(Stored items)
=== Begin Enclosure ===

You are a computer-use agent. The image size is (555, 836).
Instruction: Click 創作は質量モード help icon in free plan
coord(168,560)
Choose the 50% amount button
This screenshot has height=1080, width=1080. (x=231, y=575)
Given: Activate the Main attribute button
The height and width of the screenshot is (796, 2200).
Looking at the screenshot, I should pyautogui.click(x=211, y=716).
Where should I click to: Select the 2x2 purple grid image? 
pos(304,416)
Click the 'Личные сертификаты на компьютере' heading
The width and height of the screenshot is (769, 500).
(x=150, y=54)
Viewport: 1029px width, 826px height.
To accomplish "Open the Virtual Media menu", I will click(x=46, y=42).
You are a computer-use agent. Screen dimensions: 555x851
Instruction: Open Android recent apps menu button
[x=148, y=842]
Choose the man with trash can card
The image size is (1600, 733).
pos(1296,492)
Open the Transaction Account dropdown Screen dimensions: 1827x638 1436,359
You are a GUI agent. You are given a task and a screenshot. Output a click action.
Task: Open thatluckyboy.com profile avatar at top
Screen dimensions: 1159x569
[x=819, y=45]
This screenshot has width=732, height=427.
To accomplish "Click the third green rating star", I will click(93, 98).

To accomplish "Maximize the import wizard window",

=== End Enclosure ===

Your instructions: With the entries above as the source, set down exactly the lines from the one holding "Task: Open thatluckyboy.com" through the last line, both ends included.

Response:
Task: Open thatluckyboy.com profile avatar at top
Screen dimensions: 1159x569
[x=819, y=45]
This screenshot has width=732, height=427.
To accomplish "Click the third green rating star", I will click(93, 98).

To accomplish "Maximize the import wizard window",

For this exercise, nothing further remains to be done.